Christine Blower, general secretary of the National Union of Teachers, pointed out that schools have been waiting 45 days for this information.

She continued: “Very many good secondary and primary schools – as defined by Ofsted, and as defined by parents – will now be classified as coasting. They will now stand the risk of losing their heads and other staff as uncertainty reigns in their school.

“Schools are already under enormous pressure to placate the whims of government and Ofsted. This arbitrary target will only serve to sharpen teaching to the test and a concentration on borderline students. This already results in a narrowed curriculum and, for many pupils, disengagement."

The NAHT said the delay in defining “coasting" had caused “unnecessary fear". General secretary Russell Hobby added: “The measure is retrospective, applying as it does over 2014 and 2015 as well as 2016. A school could find itself in the position of having met every target set for it at the time and then discovering after the fact that this wasn't enough.

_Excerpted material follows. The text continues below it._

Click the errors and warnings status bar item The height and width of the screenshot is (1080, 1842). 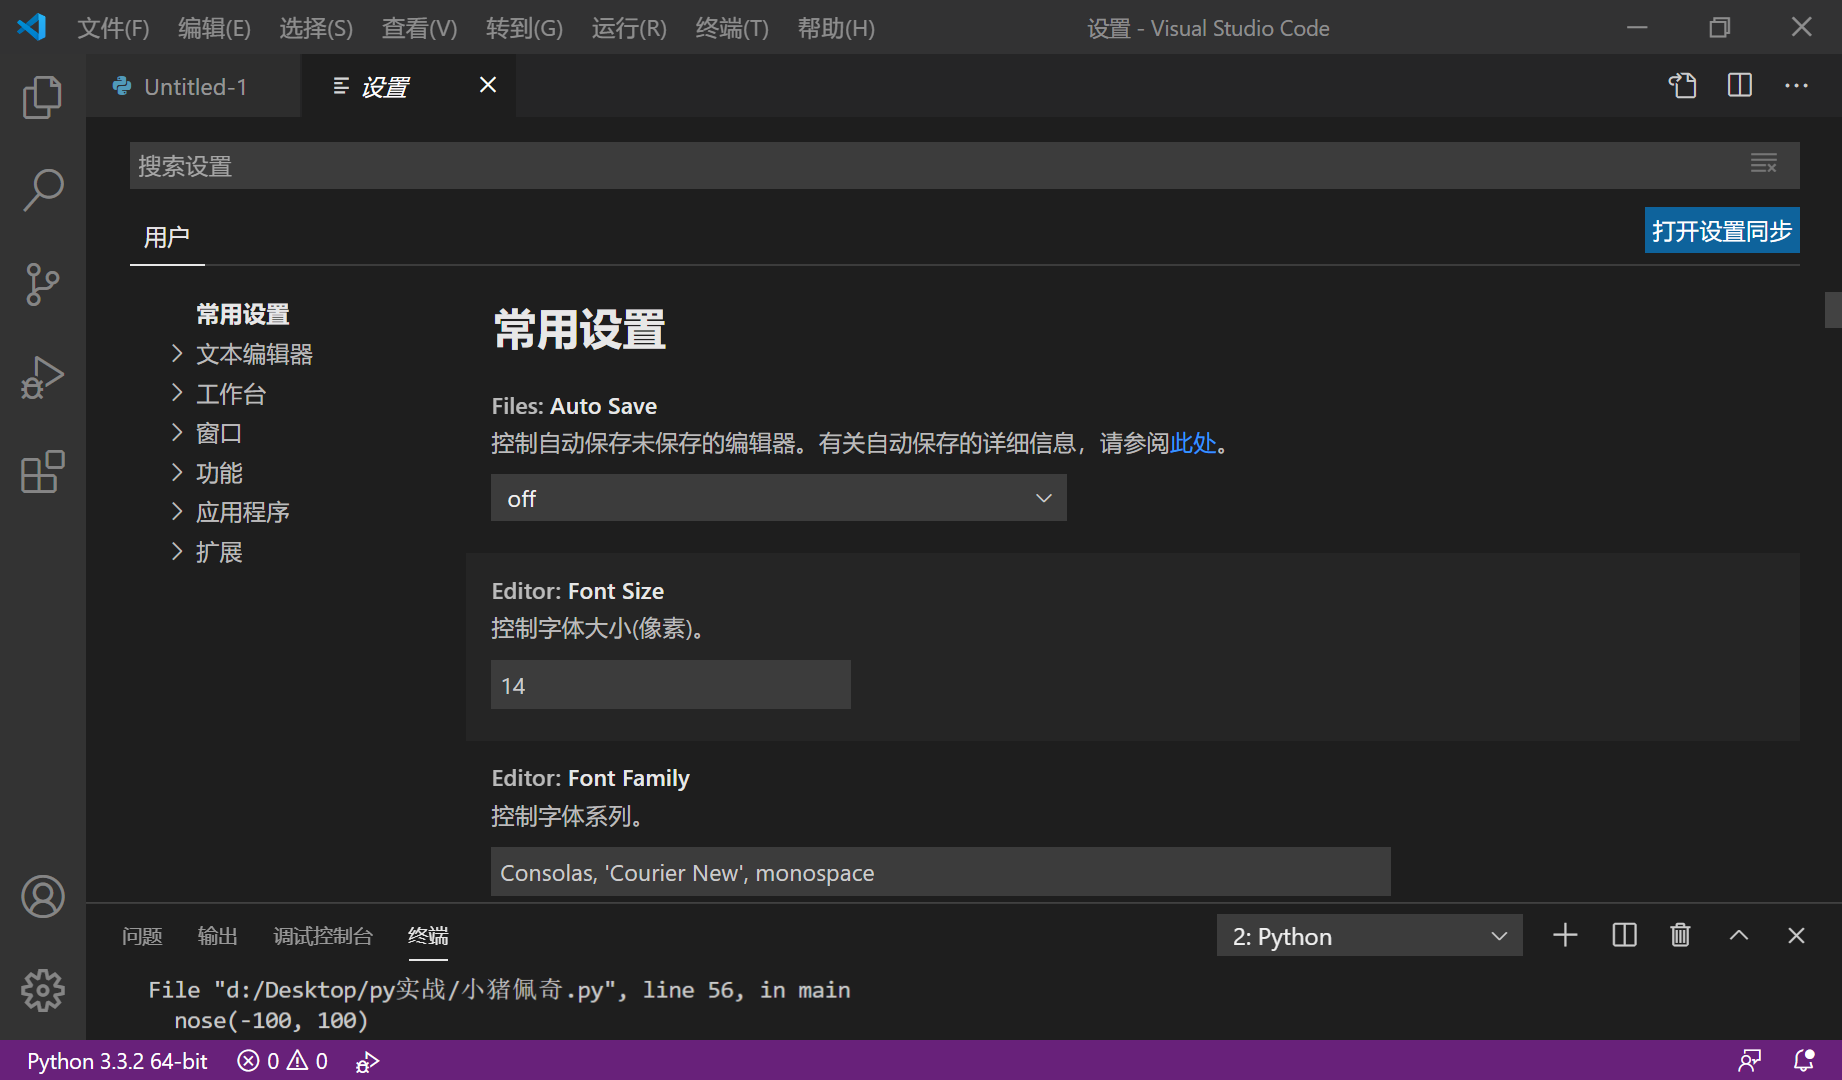282,1060
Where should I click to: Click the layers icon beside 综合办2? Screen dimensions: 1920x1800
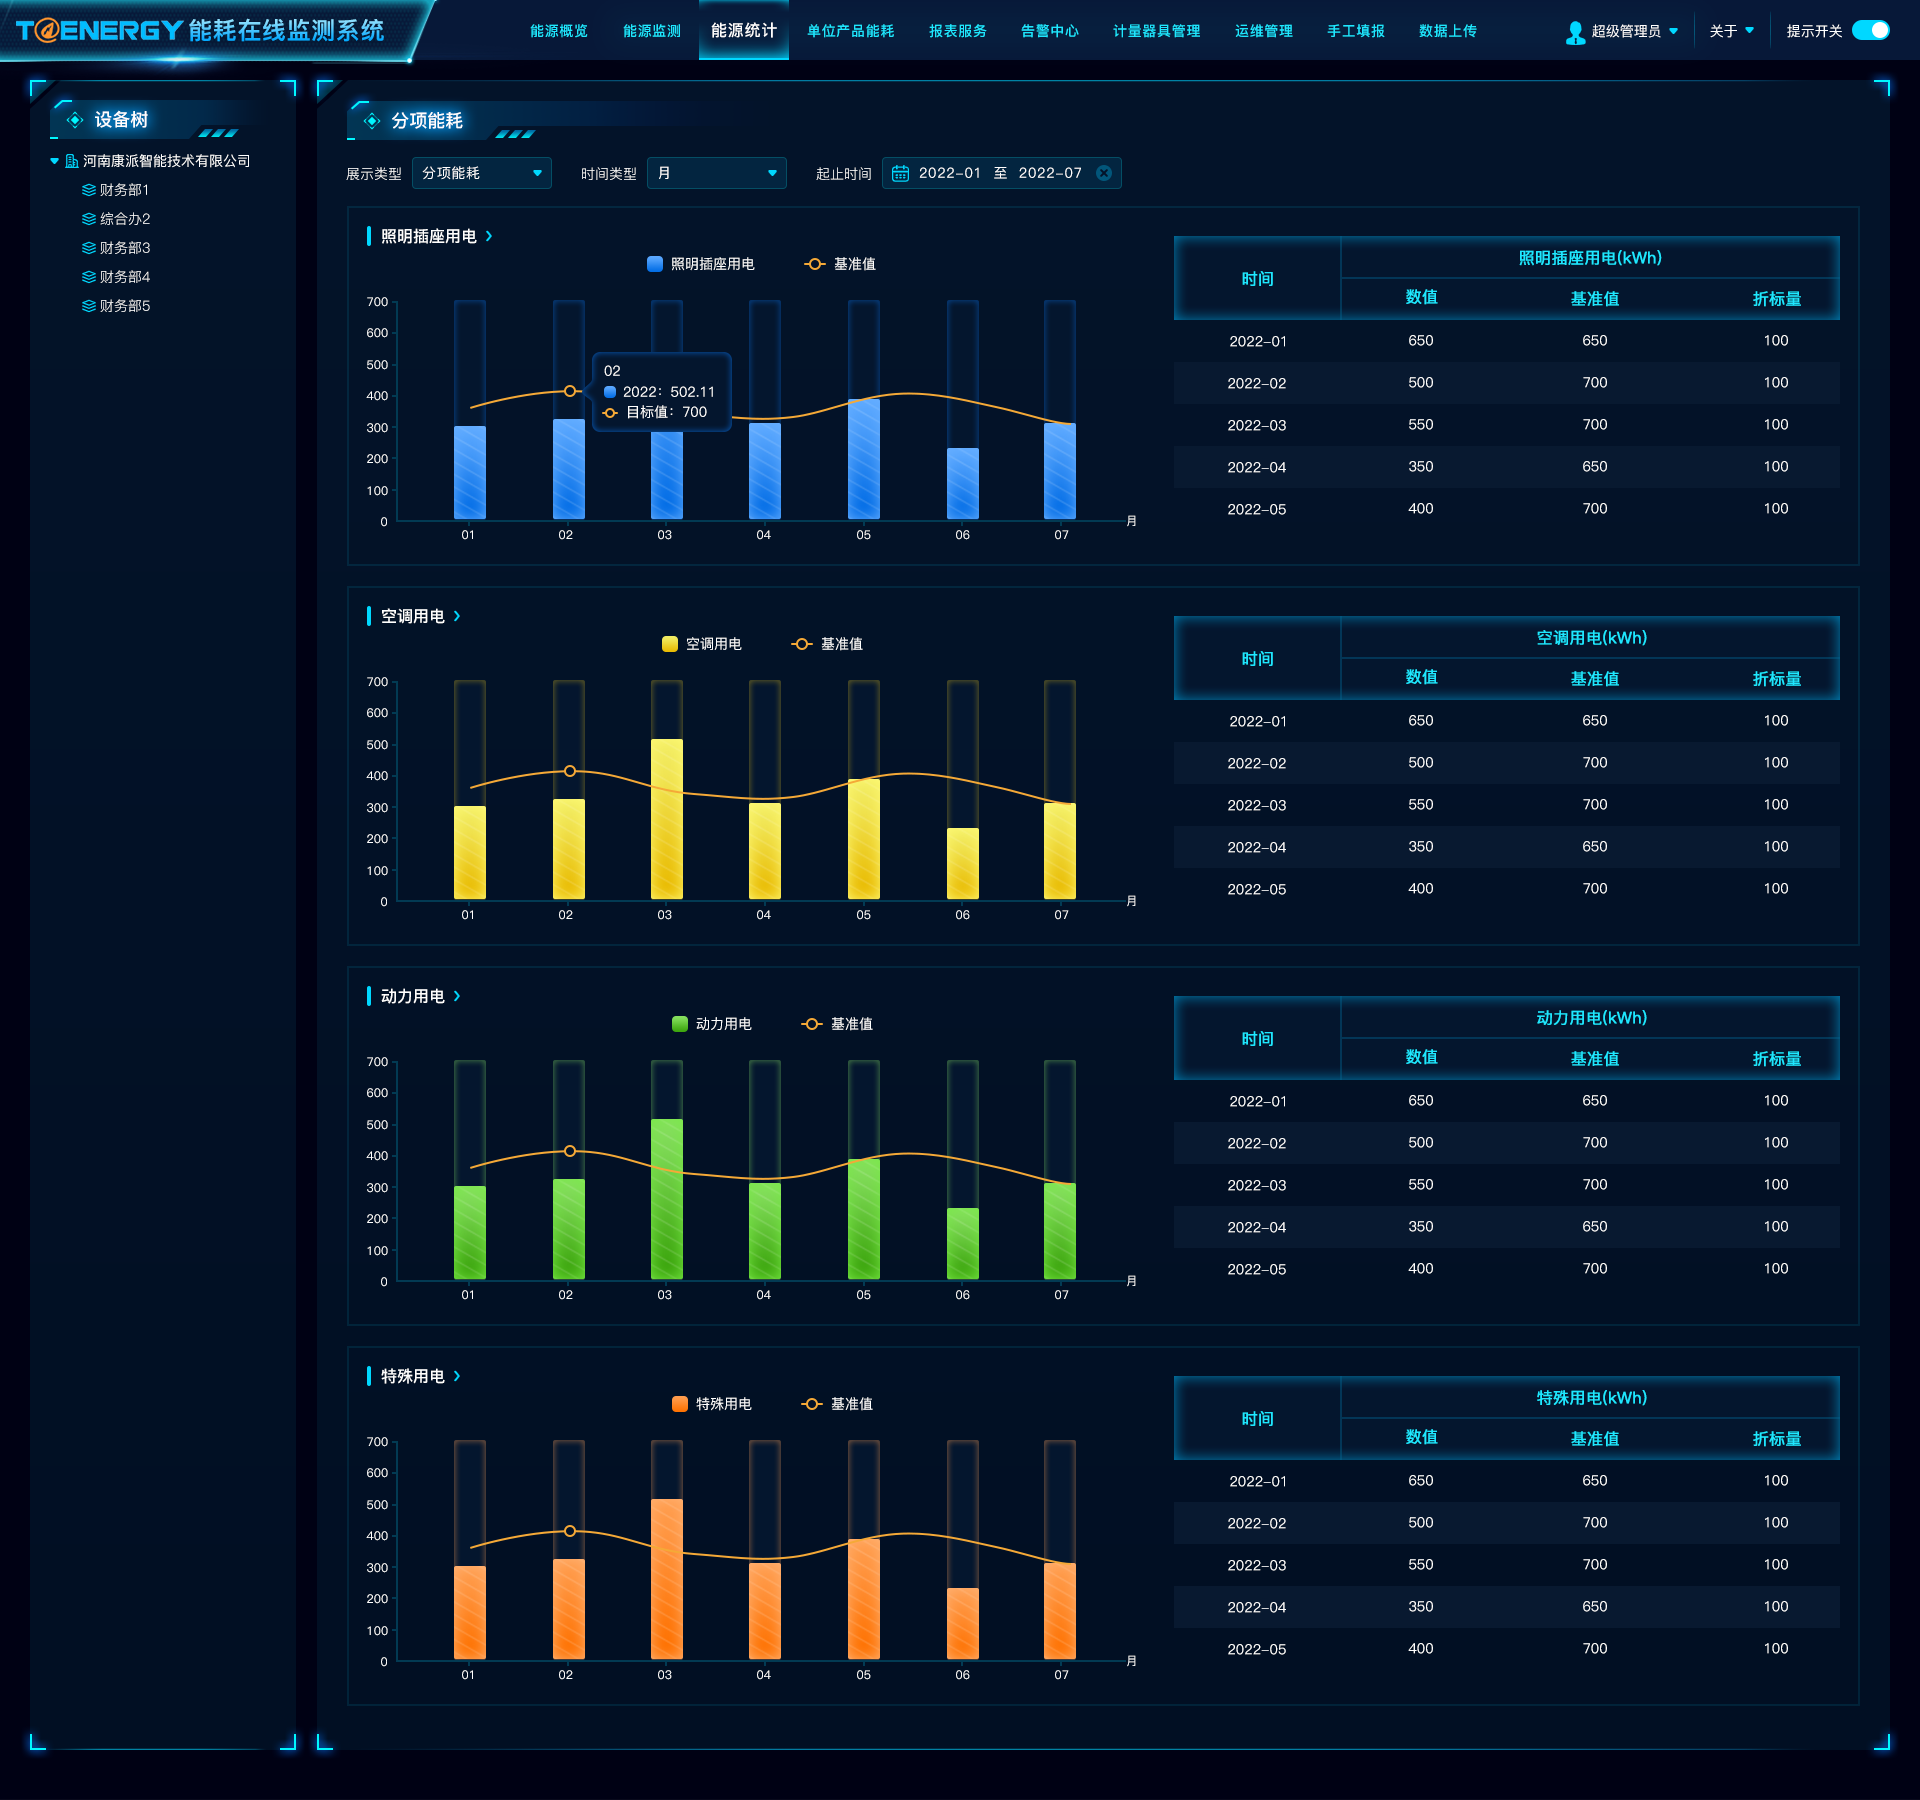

This is not a good way to encourage people to take on the leadership of challenging schools – an issue the government is struggling with.

“There have also been so many changes to examinations and tests that we don't know how results will be calculated or adjusted in future years – schools will be navigating blind in this territory."

There has been welcome for the fact that forced academy conversion is not to be the default option for “coasting" schools – however, school leaders are calling for more clarity about the process that will be involved.

Mr Hobby continued: “Forced academisation is only on the cards after all other options for improvement have been exhausted. Our concern is how this process will work. Will it be open and transparent, with clear notification and a real opportunity for the school to make its case? This is essential if the measures for coasting schools are to be seen as supportive rather than punitive."

The academy question

Critics of the plans have pointed out that many academy schools will also be defined as “coasting" under the measure, raising questions over the DfE's strategy of academisation.

Furthermore, a report from the National Foundation for Educational Research (NFER) has this week raised questions about the effectiveness of academies over non-academy schools when it comes to pupil progress.

The study, based on 2014's GCSE results, shows “no significant difference in overall school performance between academies and similar maintained schools".

The research, commissioned by the Local Government Association, compared sponsored and converter academies that have been open for between two and four years and a group of maintained schools that had similar characteristics at the time the schools became academies.

While the report finds a statistically significant difference in favour of sponsored academies when it comes to the percentage of pupils who achieved five or more A* to C grades, it warns that “attainment progress made by pupils in sponsored and converter academies is not greater than in similar maintained schools".

It adds: “There was very little evidence of pupils of different types, such as pupils eligible for free school meals, or pupils with high or low prior ability, making relatively more progress in academy schools compared to similar maintained schools."

The profession is also concerned. Mr Lightman said: “We are pleased to see that there is an emphasis on supporting schools which are deemed to be coasting. However, it seems the eventual outcome will be to turn many of them into academies as though this is a solution in itself.

“As we have said previously, academisation is not a magic wand. Schools in challenging circumstances require individual support that takes account of their specific situation. For instance, academisation is not a solution to a severe supply shortage of high-quality teachers in key subjects like maths, science and English."

Ms Blower added: “Nicky Morgan says that coasting schools will ultimately be transformed into academies, but by her own definition very many academy schools will also be coasting.

“The education secretary continues to leave unaddressed the central questions facing education – the growing shortage of teachers and headteachers, the crisis in the supply of school places and the developing school funding problems."